◆ PROBLEM SET
a: From the passage on Hirshman's article, reproduce word for word the part between "She is judgmental" and "as a whole.", inclusive.
b: In the passage on Hirshman's article, which groups are named as making up the decision-making classes? List all of them.

** START QUOTED PASSAGE **

I had fallen for this line of thinking because it marries well with economics and libertarianism. "What's wrong with a woman choosing prostitution or becoming a stripper? It was her choice?" Or "What's the difference between a woman choosing graduate school or choosing to stay home with her kid or choosing to pay $600 on a pair of Manolo Blahniks, a pair of diamond earrings, or a gas-guzzling SUV??? They are all simply choices made by rational people (notice no gender assignment and all the baggage that goes with it) that enter into a transaction upon their free will, with perfect information about all of the costs and benefits (past, present and future) that have gone into making that transaction a reality."

But Hirshman's article is compelling.

She is judgmental about the choice of these elite women to stay at home. She does not think that a choice is a choice is a choice and nor does she think that all choices made by women are "feminist" ones.

She says:
Here’s the feminist moral analysis that choice avoided: The family -- with its repetitious, socially invisible, physical tasks -- is a necessary part of life, but it allows fewer opportunities for full human flourishing than public spheres like the market or the government. This less-flourishing sphere is not the natural or moral responsibility only of women. Therefore, assigning it to women is unjust. Women assigning it to themselves is equally unjust. To paraphrase, as Mark Twain said, 'A man who chooses not to read is just as ignorant as a man who cannot read.'

On opting out, she thinks that it is both bad for them as individuals and bad fo
r society as a whole.

Why bad for society?
As for society, elites supply the labor for the decision-making classes -- the senators, the newspaper editors, the research scientists, the entrepreneurs, the policy-makers, and the policy wonks. If the ruling class is overwhelmingly male, the rulers will make mistakes that benefit males, whether from ignorance or from indifference. Media surveys reveal that if only one member of a television show’s creative staff is female, the percentage of women on-screen goes up from 36 percent to 42 percent. A world of 84-percent male lawyers and 84-percent female assistants is a different place than one with women in positions of social authority.

Why bad for individuals?
A good life for humans includes the classical standard of using one’s capacities for speech and reason in a prudent way, the liberal requirement of having enough autonomy to direct one’s own life, and the utilitarian test of doing more good than harm in the world. Measured against these time-tested standards, the expensively educated upper-class moms will be leading lesser lives. At feminism’s dawning, two theorists compared gender ideology to a caste system. To borrow their insight, these daughters of the upper classes will be bearing most of the burden of the work always associated with the lowest caste: sweeping and cleaning bodily waste. Not two weeks after the Yalie flap, the Times ran a story of moms who were toilet training in infancy by vigilantly watching their babies for signs of excretion 24-7. They have voluntarily become untouchables.

So yeah. This stuck in my craw a bit. There is no doubt that the roots of my introspection probably have more to do with approaching a (ahem) certain age. I am definitely experiencing a sense of self doubt and uncertainty that can't be assuaged by simply purchasing an antique convertible (but still). Am I willing to give up a tenured position and the years of work, study and preparation that got me there to avoid the commute and be at home with Big for the next year and, after that to be at home for Big and Seven with home-made snacks after school?

** END QUOTED PASSAGE **
** START DATA LISTING **

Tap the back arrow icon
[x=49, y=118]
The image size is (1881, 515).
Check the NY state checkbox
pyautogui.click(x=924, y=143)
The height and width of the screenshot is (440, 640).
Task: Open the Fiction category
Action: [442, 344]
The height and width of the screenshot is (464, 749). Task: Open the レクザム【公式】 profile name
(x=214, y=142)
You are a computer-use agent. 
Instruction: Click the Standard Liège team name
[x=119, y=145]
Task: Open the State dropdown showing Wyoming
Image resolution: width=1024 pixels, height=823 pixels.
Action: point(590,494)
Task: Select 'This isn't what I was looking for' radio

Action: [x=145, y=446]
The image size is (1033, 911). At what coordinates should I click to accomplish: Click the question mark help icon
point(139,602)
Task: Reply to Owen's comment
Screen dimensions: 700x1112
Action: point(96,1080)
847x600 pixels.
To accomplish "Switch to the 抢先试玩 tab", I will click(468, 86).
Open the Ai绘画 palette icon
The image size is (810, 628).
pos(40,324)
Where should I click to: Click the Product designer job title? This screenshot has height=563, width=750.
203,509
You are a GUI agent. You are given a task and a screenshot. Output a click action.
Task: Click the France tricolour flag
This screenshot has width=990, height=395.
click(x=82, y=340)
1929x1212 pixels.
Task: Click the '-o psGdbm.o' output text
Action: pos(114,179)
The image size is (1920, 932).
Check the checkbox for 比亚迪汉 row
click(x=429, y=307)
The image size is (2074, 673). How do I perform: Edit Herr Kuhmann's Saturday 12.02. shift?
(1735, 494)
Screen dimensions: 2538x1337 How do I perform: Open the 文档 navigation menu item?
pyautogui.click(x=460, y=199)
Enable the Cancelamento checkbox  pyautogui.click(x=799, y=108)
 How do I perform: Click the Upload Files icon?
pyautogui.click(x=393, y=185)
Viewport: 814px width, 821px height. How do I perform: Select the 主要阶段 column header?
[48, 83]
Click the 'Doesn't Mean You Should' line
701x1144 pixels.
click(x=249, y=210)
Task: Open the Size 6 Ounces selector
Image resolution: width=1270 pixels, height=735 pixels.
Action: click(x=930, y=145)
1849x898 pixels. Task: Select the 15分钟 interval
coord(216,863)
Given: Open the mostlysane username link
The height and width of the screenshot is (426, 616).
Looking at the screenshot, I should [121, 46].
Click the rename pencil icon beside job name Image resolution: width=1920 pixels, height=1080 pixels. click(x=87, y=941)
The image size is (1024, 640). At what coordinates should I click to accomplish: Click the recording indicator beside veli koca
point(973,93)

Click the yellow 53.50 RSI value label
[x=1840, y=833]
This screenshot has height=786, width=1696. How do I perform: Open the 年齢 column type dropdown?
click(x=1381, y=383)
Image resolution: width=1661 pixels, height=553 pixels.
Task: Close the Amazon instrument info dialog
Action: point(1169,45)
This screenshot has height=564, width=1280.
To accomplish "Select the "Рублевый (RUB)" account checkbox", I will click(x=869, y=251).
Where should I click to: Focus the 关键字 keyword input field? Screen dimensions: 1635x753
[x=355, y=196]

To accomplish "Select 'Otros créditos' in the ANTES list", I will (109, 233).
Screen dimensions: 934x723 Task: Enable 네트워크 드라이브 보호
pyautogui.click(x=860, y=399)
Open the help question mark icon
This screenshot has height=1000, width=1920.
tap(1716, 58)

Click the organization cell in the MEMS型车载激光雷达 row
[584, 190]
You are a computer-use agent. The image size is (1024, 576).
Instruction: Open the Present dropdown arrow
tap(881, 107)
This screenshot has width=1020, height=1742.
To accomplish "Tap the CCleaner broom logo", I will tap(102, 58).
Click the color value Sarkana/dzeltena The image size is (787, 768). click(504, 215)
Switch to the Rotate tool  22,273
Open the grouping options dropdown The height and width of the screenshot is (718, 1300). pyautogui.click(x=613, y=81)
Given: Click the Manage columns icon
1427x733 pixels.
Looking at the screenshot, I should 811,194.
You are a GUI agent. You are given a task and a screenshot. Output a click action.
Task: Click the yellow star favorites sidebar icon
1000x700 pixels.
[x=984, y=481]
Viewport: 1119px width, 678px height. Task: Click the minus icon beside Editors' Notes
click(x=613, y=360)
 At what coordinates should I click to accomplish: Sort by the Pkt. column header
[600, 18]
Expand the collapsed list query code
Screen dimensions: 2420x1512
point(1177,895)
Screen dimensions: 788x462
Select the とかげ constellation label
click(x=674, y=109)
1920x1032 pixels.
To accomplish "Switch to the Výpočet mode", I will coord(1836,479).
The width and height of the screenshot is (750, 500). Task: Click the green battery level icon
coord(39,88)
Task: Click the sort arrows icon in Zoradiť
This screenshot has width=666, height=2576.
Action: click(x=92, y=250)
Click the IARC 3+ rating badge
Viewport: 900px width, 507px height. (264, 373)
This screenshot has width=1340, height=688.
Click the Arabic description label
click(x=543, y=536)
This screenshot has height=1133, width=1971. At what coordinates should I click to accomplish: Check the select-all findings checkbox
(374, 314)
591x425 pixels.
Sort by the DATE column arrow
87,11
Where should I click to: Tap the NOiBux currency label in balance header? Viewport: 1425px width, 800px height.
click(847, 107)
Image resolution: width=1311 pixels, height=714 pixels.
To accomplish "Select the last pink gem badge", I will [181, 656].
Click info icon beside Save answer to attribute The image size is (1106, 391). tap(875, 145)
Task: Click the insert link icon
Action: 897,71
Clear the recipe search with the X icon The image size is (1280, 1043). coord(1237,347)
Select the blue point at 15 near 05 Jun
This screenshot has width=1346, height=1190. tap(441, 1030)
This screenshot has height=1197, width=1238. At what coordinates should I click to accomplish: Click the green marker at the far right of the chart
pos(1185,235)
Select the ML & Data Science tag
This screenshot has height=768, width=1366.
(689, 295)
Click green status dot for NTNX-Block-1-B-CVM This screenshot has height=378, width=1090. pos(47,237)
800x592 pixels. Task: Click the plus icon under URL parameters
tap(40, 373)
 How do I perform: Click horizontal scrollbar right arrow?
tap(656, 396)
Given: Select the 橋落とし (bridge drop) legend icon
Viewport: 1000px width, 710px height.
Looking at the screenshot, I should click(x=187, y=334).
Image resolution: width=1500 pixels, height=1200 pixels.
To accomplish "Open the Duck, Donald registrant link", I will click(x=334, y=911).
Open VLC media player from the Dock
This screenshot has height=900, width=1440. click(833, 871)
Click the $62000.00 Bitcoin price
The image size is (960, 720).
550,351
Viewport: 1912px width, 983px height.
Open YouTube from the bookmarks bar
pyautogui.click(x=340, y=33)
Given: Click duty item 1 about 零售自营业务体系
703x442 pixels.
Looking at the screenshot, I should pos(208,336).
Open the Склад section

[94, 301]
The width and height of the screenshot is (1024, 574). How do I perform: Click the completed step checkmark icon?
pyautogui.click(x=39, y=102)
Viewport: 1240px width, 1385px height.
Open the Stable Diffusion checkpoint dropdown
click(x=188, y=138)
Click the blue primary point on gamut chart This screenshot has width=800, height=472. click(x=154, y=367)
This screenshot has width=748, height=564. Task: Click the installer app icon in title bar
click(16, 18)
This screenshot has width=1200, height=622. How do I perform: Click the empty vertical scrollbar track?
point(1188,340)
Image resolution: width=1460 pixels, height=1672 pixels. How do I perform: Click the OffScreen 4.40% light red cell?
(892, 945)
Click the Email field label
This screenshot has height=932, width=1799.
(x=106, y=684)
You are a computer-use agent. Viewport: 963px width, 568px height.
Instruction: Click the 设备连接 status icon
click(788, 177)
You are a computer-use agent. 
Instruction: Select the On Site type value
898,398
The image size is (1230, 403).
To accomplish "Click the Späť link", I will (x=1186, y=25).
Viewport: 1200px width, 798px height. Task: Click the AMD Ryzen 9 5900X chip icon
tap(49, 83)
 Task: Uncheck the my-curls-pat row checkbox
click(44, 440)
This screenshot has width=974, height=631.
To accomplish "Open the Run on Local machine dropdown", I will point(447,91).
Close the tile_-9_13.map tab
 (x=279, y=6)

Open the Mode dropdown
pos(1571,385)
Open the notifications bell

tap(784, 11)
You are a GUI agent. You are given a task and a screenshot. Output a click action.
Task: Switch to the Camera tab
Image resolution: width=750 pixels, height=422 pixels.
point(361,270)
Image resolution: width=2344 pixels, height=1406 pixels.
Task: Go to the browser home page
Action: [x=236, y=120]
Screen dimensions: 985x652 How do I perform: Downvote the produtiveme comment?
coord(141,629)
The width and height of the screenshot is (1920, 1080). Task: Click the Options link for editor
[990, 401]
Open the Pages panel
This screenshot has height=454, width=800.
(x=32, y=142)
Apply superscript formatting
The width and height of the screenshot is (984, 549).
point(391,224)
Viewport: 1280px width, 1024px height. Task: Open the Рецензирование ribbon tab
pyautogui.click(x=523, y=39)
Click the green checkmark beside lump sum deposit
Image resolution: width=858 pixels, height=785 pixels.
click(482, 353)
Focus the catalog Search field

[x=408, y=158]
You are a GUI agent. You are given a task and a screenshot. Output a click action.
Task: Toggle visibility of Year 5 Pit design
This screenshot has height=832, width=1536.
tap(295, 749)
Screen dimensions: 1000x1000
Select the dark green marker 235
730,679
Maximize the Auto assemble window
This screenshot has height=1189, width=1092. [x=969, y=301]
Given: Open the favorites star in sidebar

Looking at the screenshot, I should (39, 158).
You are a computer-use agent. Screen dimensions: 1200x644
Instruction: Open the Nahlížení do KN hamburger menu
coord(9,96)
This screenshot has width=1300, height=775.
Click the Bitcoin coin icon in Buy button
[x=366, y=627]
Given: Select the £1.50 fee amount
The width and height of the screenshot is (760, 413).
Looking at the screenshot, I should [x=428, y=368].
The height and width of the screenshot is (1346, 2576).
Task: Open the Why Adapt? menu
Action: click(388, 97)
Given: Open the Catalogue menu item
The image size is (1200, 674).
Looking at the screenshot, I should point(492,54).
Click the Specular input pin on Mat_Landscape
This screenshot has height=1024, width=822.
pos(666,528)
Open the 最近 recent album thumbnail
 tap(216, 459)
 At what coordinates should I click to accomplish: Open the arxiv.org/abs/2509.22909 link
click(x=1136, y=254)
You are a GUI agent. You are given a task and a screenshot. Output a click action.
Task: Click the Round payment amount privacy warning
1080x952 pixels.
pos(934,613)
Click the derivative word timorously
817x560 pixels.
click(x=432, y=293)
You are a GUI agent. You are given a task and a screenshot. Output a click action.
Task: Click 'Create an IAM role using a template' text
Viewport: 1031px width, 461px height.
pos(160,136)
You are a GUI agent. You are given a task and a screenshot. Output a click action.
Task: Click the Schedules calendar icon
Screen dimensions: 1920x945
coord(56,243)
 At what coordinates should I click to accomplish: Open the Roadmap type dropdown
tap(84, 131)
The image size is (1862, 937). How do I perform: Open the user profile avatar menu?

** END DATA LISTING **

◆ RESULTS OF THE TASKS
a:
She is judgmental about the choice of these elite women to stay at home. She does not think that a choice is a choice is a choice and nor does she think that all choices made by women are "feminist" ones.

She says:
Here’s the feminist moral analysis that choice avoided: The family -- with its repetitious, socially invisible, physical tasks -- is a necessary part of life, but it allows fewer opportunities for full human flourishing than public spheres like the market or the government. This less-flourishing sphere is not the natural or moral responsibility only of women. Therefore, assigning it to women is unjust. Women assigning it to themselves is equally unjust. To paraphrase, as Mark Twain said, 'A man who chooses not to read is just as ignorant as a man who cannot read.'

On opting out, she thinks that it is both bad for them as individuals and bad fo
r society as a whole.

b:
- senators
- newspaper editors
- research scientists
- entrepreneurs
- policy-makers
- policy wonks